__Série d'exercices__
(a) D'après l'extrait, en quelle année les rencontres ArchiLab ont-elles été lancées ?
(b) Recopiez le passage de l'extrait compris entre "O. M. : De façon" et "votre pratique ?", bornes incluses, en renommant "Vincent Auriol" en "Masséna".

== Extrait ==

Rencontre avec Orash Montazami - Studio Montazami

#Architectes Publié le 9 décembre 2024 par L'Echo de la Baie

Il désigne l’agence qu’il a fondée comme un laboratoire engagé à redéfinir les normes de l’architecture et de l’environnement bâti. Conservation des bâtiments, construction hors site, usage « fair », juste autant que judicieux, des techniques, des technologies et des matériaux « pour réduire drastiquement l’impact carbone des bâtiments »… Rencontre avec Orash Montazami.

Orash Montazami, vous avez évoqué avoir été marqué, enfant, par la visite du chantier de votre maison avec votre père. Comment est né votre désir d’architecture ?

Une maison en construction a un côté magique pour un enfant de six ans… En fait, je ne me suis jamais posé la question de faire un autre métier qu’architecte, bien que je ne sois pas du sérail. Je voulais créer de façon utile.

Vos origines iraniennes ont-elles influé sur votre façon de concevoir l’architecture ?

O. M. : De façon inconsciente, certainement. Je suis arrivé très jeune en France mais mon premier environnement en Iran a été marqué par des constructions des années 60 et 70 du style international, même si ce n’est pas ce que je dessine aujourd’hui. Je suis assez sensible à l’idée de ressusciter cette architecture, ces bâtiments souvent un peu dépréciés, qui ont pourtant à mes yeux des qualités patrimoniales et auxquels je trouve intéressant de redonner une pérennité en les inscrivant dans l’actualité. C’est, par exemple, le cas du projet de l’îlot Vincent Auriol portant sur la réhabilitation de bâtiments des années 70 via une restructuration lourde et des surélévations.

L’UP1 Paris Villemin, l’École spéciale d’architecture (ESA), un master d’urbanisme aux États-Unis… Comment ces années de formation ont-elles forgé votre pratique ?

O. M. : Par-delà les personnalités d’enseignants, les réflexions et les expérimentations soulevées par ArchiLab (rencontres internationales d’architecture lancées en 1999 à Orléans) m’ont beaucoup marqué. Je fais partie de cette première génération d’architectes à avoir manié l’outil informatique en même temps que le Rotring. L’outil numérique est un outil de création du formalisme et il est impensable pour moi aujourd’hui de défendre les mégastructures qu’il a pu engendrer. Mais précisément, face à la nécessité de bâtir moins carboné et à la conscience aiguë des impératifs environnementaux, j’ai la conviction que ces outils paramétriques, justement, peuvent nous y aider. J’utilise l’outil paramétrique pour quantifier la matière, délivrer des bâtiments plus vertueux, consommer « plus de matière grise » pour consommer « moins de matières premières »…

D’où votre attention au Fair (« juste » en anglais) Tech ?

===
== Données ==

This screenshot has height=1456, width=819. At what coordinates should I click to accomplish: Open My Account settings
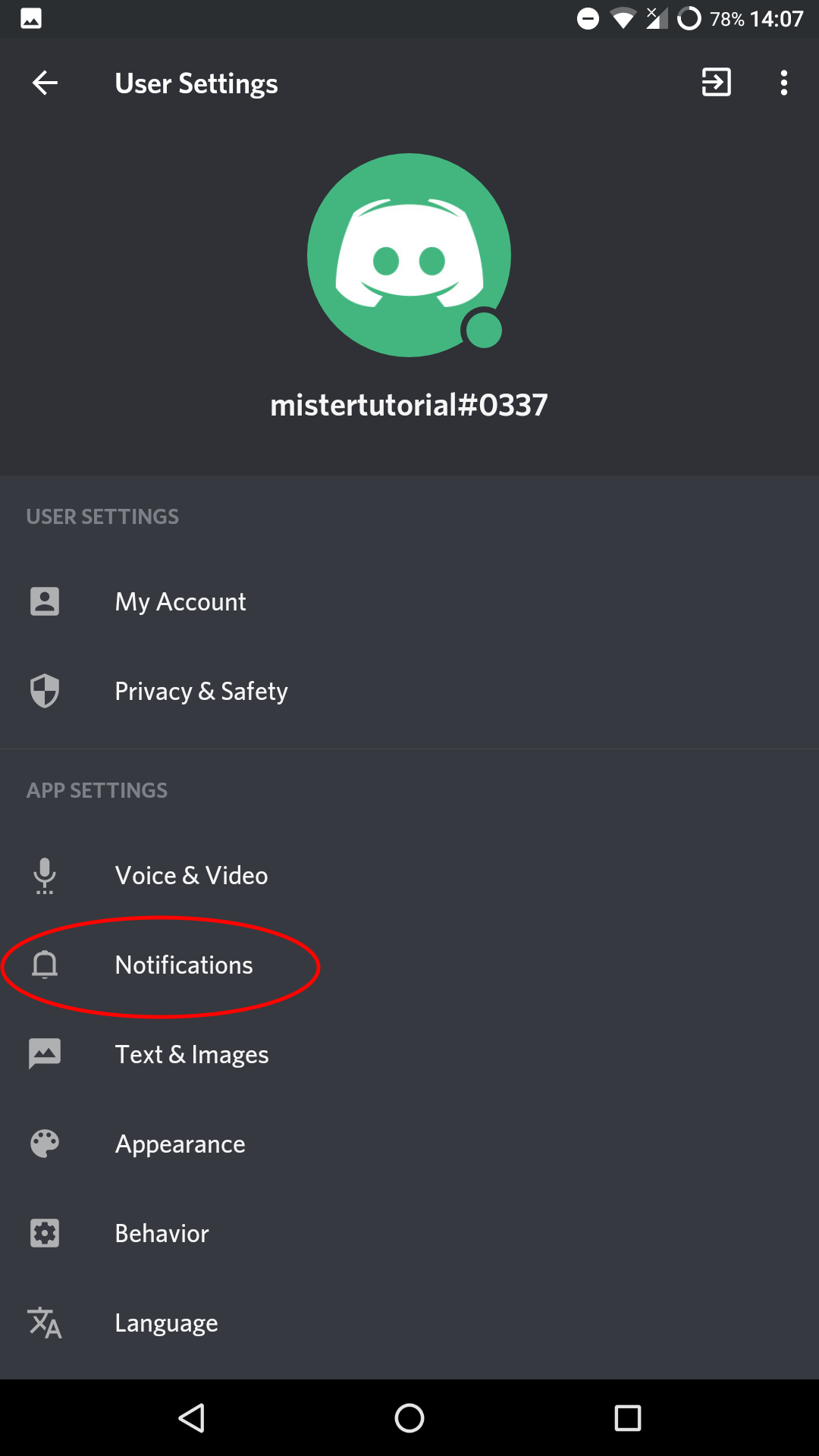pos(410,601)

===

__Corrigé__
(a) En 1999.

(b)
O. M. : De façon inconsciente, certainement. Je suis arrivé très jeune en France mais mon premier environnement en Iran a été marqué par des constructions des années 60 et 70 du style international, même si ce n’est pas ce que je dessine aujourd’hui. Je suis assez sensible à l’idée de ressusciter cette architecture, ces bâtiments souvent un peu dépréciés, qui ont pourtant à mes yeux des qualités patrimoniales et auxquels je trouve intéressant de redonner une pérennité en les inscrivant dans l’actualité. C’est, par exemple, le cas du projet de l’îlot Masséna portant sur la réhabilitation de bâtiments des années 70 via une restructuration lourde et des surélévations.

L’UP1 Paris Villemin, l’École spéciale d’architecture (ESA), un master d’urbanisme aux États-Unis… Comment ces années de formation ont-elles forgé votre pratique ?